# [OBJETIVOS]
1. Indica si cada afirmación concuerda con el fragmento y responde sí o no, citando textualmente las palabras que lo deciden: (a) El cártel La Familia atacó un helicóptero mi-17 del ejército en 2011. (b) Los gánsters estadounidenses usan con frecuencia rifles calibre .50. (c) Facebook anunció en 2016 que prohibiría la venta de armas.
2. Responde con datos del fragmento:
(a) ¿Cuántos oficiales murieron en el ataque de los Beltrán Leyva de 2009?
(b) ¿Qué medio publicó en 2019 el reporte sobre la compra de armas en Facebook?
(c) ¿Veteranos de qué ejércitos contratan por lo general las mafias mexicanas?
3. Copia del fragmento el texto que va de "El hecho de" a "reacción sería explosiva.", ambos incluidos.

# [FRAGMENTO CITADO]

A los cárteles les encantan. Hay que desarrollar habilidades para dispararlos, pero por lo general las mafias mexicanas contratan veteranos de los ejércitos mexicano, estadounidense, colombiano y guatemalteco. Usan los rifles calibre .50 para perforar los vehículos blindados de convoyes militares y policíacos desde las laderas de los cerros. Hay docenas de ejemplos, entre ellos un ataque por parte del cártel La Familia con un calibre .50 a un helicóptero mi-17 del ejército en 2011, en el que dos oficiales fueron lesionados y que se vio obligado a aterrizar. O el ataque del cártel de los Beltrán Leyva con un calibre .50 a vehículos de la policía en 2009 en el que murieron ocho oficiales. En 2019, sicarios del cártel de Sinaloa emplearon calibres .50 junto con cientos de pistoleros que inundaron la ciudad de Culiacán en respuesta al arresto del hijo del Chapo. Los videos militares muestran cómo una de esas balas le arranca un pedazo de la pierna a un soldado.

El hecho de que los rifles calibre .50 sean para uso del ejército, y verlos empleados de manera tan efectiva por los pistoleros de los cárteles, es algo que incomoda a los grupos a favor de las armas. Así que estos dicen que es falso que estos rifles provengan de Estados Unidos, aunque hay suficiente evidencia documental de que es cierto.

Sin embargo, a estos rifles se les ha dado una atención limitada, sobre todo porque no los usan los gánsters estadounidenses. Si los criminales en Estados Unidos empezaran a emboscar patrullas con rifles calibre .50, la reacción sería explosiva.

Jorge hacía sus compras sin identificación, lo que describía de una manera interesante, sin comprender del todo la ley estadounidense.

“Hay un mercado negro ahí mismo en la exposición. Le compras a una persona que no te pide papeles. Si vas con una persona, le preguntas el precio y te dice ‘necesito tu licencia’, entonces le respondes ‘ya no la quiero’, y te vas con alguien más. El vendedor que dice que no necesita nada es al que yo le compraba.”

También compraba por medio de páginas especializadas en Facebook en las que se vendían y compraban armas. Cuando el comercio de armas en Facebook y en Instagram empezó a despertar atención en 2016, Facebook anunció que prohibiría esas ventas. Sin embargo, un reporte del Wall Street Journal en 2019 descubrió que las personas aún compran armas usando palabras clave, como cuando fingen vender estuches de armas, pero mostrando el arma que es lo que en realidad está a la venta.

# [DATOS PROPORCIONADOS]
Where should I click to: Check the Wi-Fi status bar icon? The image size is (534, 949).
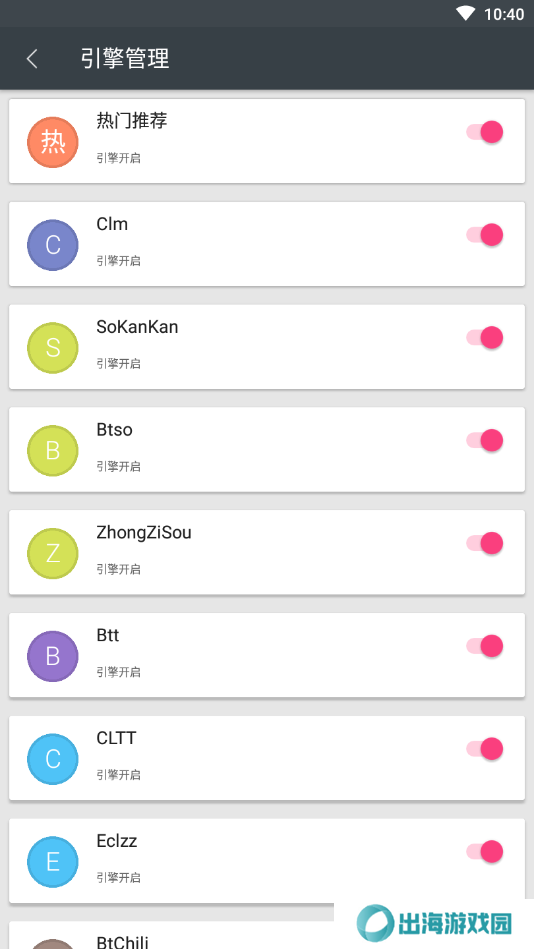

---

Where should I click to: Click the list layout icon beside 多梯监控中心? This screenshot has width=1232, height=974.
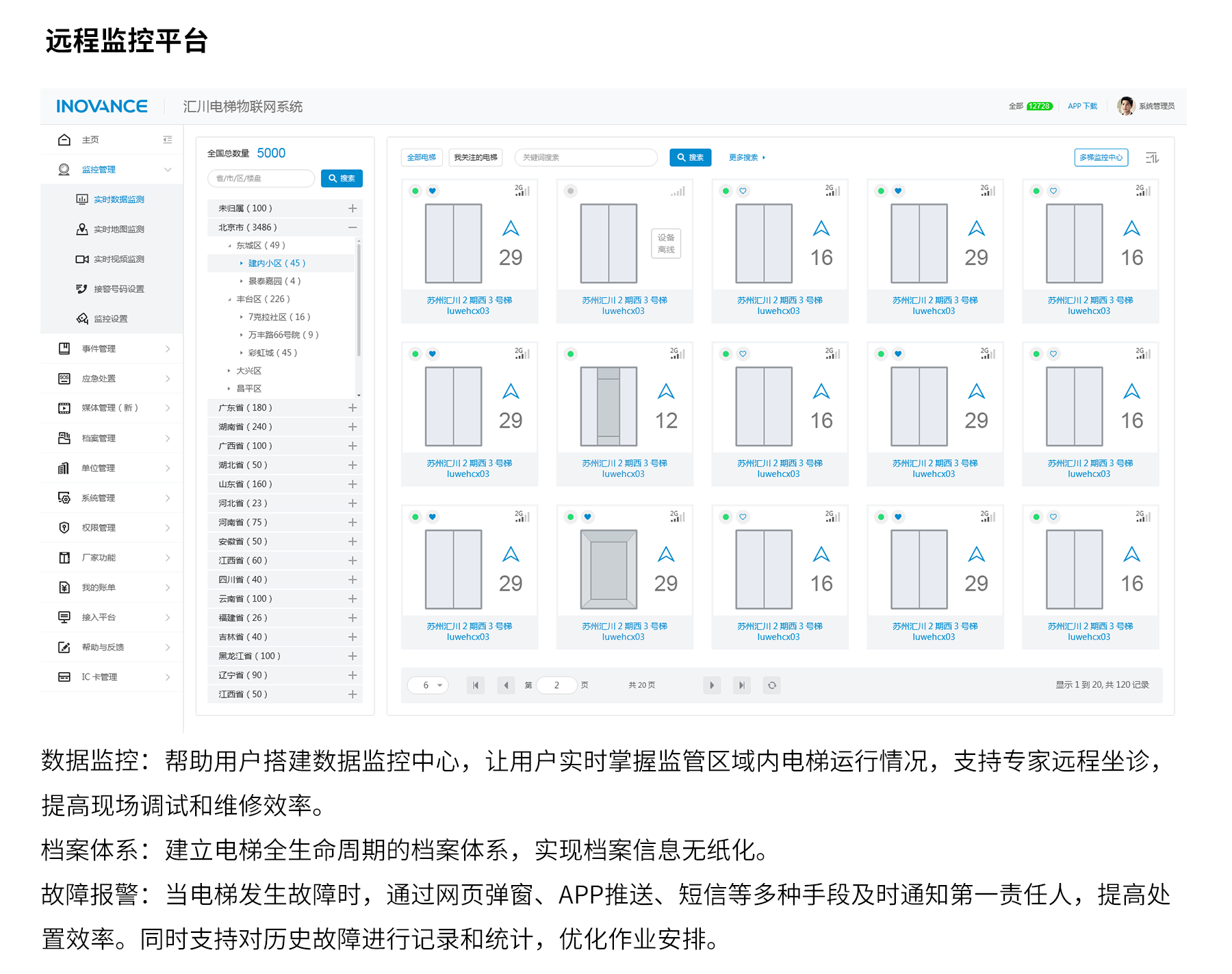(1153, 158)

# [RESPUESTAS]
1.
(a) Sí: "un ataque por parte del cártel La Familia con un calibre .50 a un helicóptero mi-17 del ejército en 2011"
(b) No: "sobre todo porque no los usan los gánsters estadounidenses"
(c) Sí: "Cuando el comercio de armas en Facebook y en Instagram empezó a despertar atención en 2016, Facebook anunció que prohibiría esas ventas"

2.
(a) Ocho.
(b) El Wall Street Journal.
(c) De los ejércitos mexicano, estadounidense, colombiano y guatemalteco.

3.
El hecho de que los rifles calibre .50 sean para uso del ejército, y verlos empleados de manera tan efectiva por los pistoleros de los cárteles, es algo que incomoda a los grupos a favor de las armas. Así que estos dicen que es falso que estos rifles provengan de Estados Unidos, aunque hay suficiente evidencia documental de que es cierto.

Sin embargo, a estos rifles se les ha dado una atención limitada, sobre todo porque no los usan los gánsters estadounidenses. Si los criminales en Estados Unidos empezaran a emboscar patrullas con rifles calibre .50, la reacción sería explosiva.